Please return the records below exactly as they stand.

[Collected data entries]
▼

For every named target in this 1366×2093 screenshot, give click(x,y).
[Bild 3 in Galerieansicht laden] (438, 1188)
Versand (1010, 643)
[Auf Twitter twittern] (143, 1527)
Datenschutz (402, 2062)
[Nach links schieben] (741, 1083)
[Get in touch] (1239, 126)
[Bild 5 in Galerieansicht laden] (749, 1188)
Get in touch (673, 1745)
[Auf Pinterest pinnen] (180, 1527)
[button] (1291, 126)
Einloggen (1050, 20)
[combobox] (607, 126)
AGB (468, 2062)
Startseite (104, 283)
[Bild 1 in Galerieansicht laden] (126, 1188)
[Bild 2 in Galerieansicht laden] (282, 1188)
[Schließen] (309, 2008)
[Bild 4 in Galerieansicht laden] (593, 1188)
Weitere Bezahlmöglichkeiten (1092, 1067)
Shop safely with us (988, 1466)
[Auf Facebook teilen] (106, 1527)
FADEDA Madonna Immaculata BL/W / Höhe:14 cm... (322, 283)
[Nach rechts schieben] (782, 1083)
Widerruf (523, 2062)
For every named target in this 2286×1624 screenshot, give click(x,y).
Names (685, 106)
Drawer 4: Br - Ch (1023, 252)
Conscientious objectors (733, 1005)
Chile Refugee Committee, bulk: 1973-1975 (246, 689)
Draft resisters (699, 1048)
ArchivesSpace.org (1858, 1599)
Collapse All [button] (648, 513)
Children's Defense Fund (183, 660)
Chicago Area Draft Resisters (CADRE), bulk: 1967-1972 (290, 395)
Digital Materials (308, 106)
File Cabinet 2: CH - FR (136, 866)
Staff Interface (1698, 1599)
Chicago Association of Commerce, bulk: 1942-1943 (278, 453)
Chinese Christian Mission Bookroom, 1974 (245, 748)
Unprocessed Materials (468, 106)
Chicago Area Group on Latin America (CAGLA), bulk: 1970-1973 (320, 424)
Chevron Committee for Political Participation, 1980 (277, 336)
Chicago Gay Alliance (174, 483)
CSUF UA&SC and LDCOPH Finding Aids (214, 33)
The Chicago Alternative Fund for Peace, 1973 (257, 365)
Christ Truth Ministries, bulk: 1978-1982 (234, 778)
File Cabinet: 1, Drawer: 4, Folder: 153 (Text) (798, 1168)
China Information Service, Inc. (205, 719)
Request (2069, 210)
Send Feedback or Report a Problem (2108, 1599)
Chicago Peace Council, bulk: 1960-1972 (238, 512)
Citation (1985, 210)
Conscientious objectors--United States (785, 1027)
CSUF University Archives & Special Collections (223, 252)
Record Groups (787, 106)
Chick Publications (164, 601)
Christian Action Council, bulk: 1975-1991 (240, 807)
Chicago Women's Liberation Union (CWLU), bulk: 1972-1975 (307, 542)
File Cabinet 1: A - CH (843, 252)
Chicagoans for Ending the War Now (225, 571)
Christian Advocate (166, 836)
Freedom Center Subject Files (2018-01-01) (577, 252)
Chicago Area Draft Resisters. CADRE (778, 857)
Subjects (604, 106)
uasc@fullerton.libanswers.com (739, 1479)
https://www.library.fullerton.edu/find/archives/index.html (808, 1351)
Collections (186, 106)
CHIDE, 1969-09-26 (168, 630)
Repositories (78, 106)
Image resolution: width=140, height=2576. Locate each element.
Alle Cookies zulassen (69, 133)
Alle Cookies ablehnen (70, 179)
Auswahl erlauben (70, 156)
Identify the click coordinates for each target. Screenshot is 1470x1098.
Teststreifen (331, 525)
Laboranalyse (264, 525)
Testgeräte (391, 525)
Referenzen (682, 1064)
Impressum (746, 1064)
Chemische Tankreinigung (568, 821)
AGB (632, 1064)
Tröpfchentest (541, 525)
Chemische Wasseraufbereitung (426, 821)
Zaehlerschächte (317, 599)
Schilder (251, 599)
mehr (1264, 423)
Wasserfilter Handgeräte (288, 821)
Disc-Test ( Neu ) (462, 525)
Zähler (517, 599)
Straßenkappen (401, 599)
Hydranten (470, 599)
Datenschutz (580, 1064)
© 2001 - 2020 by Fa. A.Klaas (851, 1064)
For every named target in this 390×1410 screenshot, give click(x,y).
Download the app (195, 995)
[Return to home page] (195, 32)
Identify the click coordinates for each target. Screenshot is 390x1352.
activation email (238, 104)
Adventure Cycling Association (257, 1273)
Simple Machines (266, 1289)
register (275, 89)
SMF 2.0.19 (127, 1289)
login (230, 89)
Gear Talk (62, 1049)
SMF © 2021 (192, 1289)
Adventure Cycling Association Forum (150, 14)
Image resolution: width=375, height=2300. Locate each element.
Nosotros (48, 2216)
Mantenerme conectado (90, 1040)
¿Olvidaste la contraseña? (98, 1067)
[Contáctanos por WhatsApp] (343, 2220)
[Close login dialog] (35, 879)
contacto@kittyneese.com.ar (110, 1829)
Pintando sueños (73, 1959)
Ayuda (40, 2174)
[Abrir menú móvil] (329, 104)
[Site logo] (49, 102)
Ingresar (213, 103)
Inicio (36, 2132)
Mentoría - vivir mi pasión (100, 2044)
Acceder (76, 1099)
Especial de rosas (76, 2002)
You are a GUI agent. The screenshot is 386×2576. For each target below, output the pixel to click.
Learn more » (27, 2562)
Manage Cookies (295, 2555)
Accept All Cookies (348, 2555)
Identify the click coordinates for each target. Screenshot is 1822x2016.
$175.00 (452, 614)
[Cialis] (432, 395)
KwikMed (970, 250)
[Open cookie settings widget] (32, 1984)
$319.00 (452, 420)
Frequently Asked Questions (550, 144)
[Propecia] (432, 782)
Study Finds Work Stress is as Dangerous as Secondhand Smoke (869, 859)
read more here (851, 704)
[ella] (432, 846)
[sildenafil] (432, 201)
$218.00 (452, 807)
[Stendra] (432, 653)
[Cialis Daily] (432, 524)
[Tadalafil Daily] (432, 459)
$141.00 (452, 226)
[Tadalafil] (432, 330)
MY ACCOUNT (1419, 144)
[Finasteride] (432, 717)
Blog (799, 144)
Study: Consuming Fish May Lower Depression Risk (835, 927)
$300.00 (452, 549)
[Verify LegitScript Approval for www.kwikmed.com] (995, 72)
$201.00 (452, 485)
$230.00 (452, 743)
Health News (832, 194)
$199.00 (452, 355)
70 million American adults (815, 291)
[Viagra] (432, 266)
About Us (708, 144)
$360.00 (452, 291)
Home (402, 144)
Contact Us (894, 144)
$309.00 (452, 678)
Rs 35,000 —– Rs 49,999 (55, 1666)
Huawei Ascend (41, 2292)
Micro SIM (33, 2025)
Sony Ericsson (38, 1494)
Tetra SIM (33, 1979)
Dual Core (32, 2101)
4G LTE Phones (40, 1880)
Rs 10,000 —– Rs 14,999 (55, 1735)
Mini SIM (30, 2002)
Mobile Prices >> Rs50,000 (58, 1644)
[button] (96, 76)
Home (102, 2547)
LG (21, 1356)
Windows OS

▲

EXERCISE ANSWER:
For every named target in this 1366×2093 screenshot, give click(x,y).
[Bild 3 in Galerieansicht laden] (438, 1188)
Versand (1010, 643)
[Auf Twitter twittern] (143, 1527)
Datenschutz (402, 2062)
[Nach links schieben] (741, 1083)
[Get in touch] (1239, 126)
[Bild 5 in Galerieansicht laden] (749, 1188)
Get in touch (673, 1745)
[Auf Pinterest pinnen] (180, 1527)
[button] (1291, 126)
Einloggen (1050, 20)
[combobox] (607, 126)
AGB (468, 2062)
Startseite (104, 283)
[Bild 1 in Galerieansicht laden] (126, 1188)
[Bild 2 in Galerieansicht laden] (282, 1188)
[Schließen] (309, 2008)
[Bild 4 in Galerieansicht laden] (593, 1188)
Weitere Bezahlmöglichkeiten (1092, 1067)
Shop safely with us (988, 1466)
[Auf Facebook teilen] (106, 1527)
FADEDA Madonna Immaculata BL/W / Höhe:14 cm... (322, 283)
[Nach rechts schieben] (782, 1083)
Widerruf (523, 2062)
For every named target in this 2286×1624 screenshot, give click(x,y).
Names (685, 106)
Drawer 4: Br - Ch (1023, 252)
Conscientious objectors (733, 1005)
Chile Refugee Committee, bulk: 1973-1975 (246, 689)
Draft resisters (699, 1048)
ArchivesSpace.org (1858, 1599)
Collapse All [button] (648, 513)
Children's Defense Fund (183, 660)
Chicago Area Draft Resisters (CADRE), bulk: 1967-1972 (290, 395)
Digital Materials (308, 106)
File Cabinet 2: CH - FR (136, 866)
Staff Interface (1698, 1599)
Chicago Association of Commerce, bulk: 1942-1943 (278, 453)
Chinese Christian Mission Bookroom, 1974 (245, 748)
Unprocessed Materials (468, 106)
Chicago Area Group on Latin America (CAGLA), bulk: 1970-1973 (320, 424)
Chevron Committee for Political Participation, 1980 (277, 336)
Chicago Gay Alliance (174, 483)
CSUF UA&SC and LDCOPH Finding Aids (214, 33)
The Chicago Alternative Fund for Peace, 1973 (257, 365)
Christ Truth Ministries, bulk: 1978-1982 (234, 778)
File Cabinet: 1, Drawer: 4, Folder: 153 (Text) (798, 1168)
China Information Service, Inc. (205, 719)
Request (2069, 210)
Send Feedback or Report a Problem (2108, 1599)
Chicago Peace Council, bulk: 1960-1972 (238, 512)
Citation (1985, 210)
Conscientious objectors--United States (785, 1027)
CSUF University Archives & Special Collections (223, 252)
Record Groups (787, 106)
Chick Publications (164, 601)
Christian Action Council, bulk: 1975-1991 (240, 807)
Chicago Women's Liberation Union (CWLU), bulk: 1972-1975 (307, 542)
File Cabinet 1: A - CH (843, 252)
Chicagoans for Ending the War Now (225, 571)
Christian Advocate (166, 836)
Freedom Center Subject Files (2018-01-01) (577, 252)
Chicago Area Draft Resisters. CADRE (778, 857)
Subjects (604, 106)
uasc@fullerton.libanswers.com (739, 1479)
https://www.library.fullerton.edu/find/archives/index.html (808, 1351)
Collections (186, 106)
CHIDE, 1969-09-26 (168, 630)
Repositories (78, 106)
Image resolution: width=140, height=2576. Locate each element.
Alle Cookies zulassen (69, 133)
Alle Cookies ablehnen (70, 179)
Auswahl erlauben (70, 156)
Identify the click coordinates for each target. Screenshot is 1470x1098.
Teststreifen (331, 525)
Laboranalyse (264, 525)
Testgeräte (391, 525)
Referenzen (682, 1064)
Impressum (746, 1064)
Chemische Tankreinigung (568, 821)
AGB (632, 1064)
Tröpfchentest (541, 525)
Chemische Wasseraufbereitung (426, 821)
Zaehlerschächte (317, 599)
Schilder (251, 599)
mehr (1264, 423)
Wasserfilter Handgeräte (288, 821)
Disc-Test ( Neu ) (462, 525)
Zähler (517, 599)
Straßenkappen (401, 599)
Hydranten (470, 599)
Datenschutz (580, 1064)
© 2001 - 2020 by Fa. A.Klaas (851, 1064)
For every named target in this 390×1410 screenshot, give click(x,y).
Download the app (195, 995)
[Return to home page] (195, 32)
Identify the click coordinates for each target. Screenshot is 390x1352.
activation email (238, 104)
Adventure Cycling Association (257, 1273)
Simple Machines (266, 1289)
register (275, 89)
SMF 2.0.19 (127, 1289)
login (230, 89)
Gear Talk (62, 1049)
SMF © 2021 (192, 1289)
Adventure Cycling Association Forum (150, 14)
Image resolution: width=375, height=2300. Locate each element.
Nosotros (48, 2216)
Mantenerme conectado (90, 1040)
¿Olvidaste la contraseña? (98, 1067)
[Contáctanos por WhatsApp] (343, 2220)
[Close login dialog] (35, 879)
contacto@kittyneese.com.ar (110, 1829)
Pintando sueños (73, 1959)
Ayuda (40, 2174)
[Abrir menú móvil] (329, 104)
[Site logo] (49, 102)
Ingresar (213, 103)
Inicio (36, 2132)
Mentoría - vivir mi pasión (100, 2044)
Acceder (76, 1099)
Especial de rosas (76, 2002)
You are a GUI agent. The screenshot is 386×2576. For each target below, output the pixel to click.
Learn more » (27, 2562)
Manage Cookies (295, 2555)
Accept All Cookies (348, 2555)
Identify the click coordinates for each target. Screenshot is 1822x2016.
$175.00 (452, 614)
[Cialis] (432, 395)
KwikMed (970, 250)
[Open cookie settings widget] (32, 1984)
$319.00 (452, 420)
Frequently Asked Questions (550, 144)
[Propecia] (432, 782)
Study Finds Work Stress is as Dangerous as Secondhand Smoke (869, 859)
read more here (851, 704)
[ella] (432, 846)
[sildenafil] (432, 201)
$218.00 (452, 807)
[Stendra] (432, 653)
[Cialis Daily] (432, 524)
[Tadalafil Daily] (432, 459)
$141.00 (452, 226)
[Tadalafil] (432, 330)
MY ACCOUNT (1419, 144)
[Finasteride] (432, 717)
Blog (799, 144)
Study: Consuming Fish May Lower Depression Risk (835, 927)
$300.00 (452, 549)
[Verify LegitScript Approval for www.kwikmed.com] (995, 72)
$201.00 (452, 485)
$230.00 (452, 743)
Health News (832, 194)
$199.00 (452, 355)
70 million American adults (815, 291)
[Viagra] (432, 266)
About Us (708, 144)
$360.00 (452, 291)
Home (402, 144)
Contact Us (894, 144)
$309.00 (452, 678)
Rs 35,000 —– Rs 49,999 (55, 1666)
Huawei Ascend (41, 2292)
Micro SIM (33, 2025)
Sony Ericsson (38, 1494)
Tetra SIM (33, 1979)
Dual Core (32, 2101)
4G LTE Phones (40, 1880)
Rs 10,000 —– Rs 14,999 (55, 1735)
Mini SIM (30, 2002)
Mobile Prices >> Rs50,000 (58, 1644)
[button] (96, 76)
Home (102, 2547)
LG (21, 1356)
Windows OS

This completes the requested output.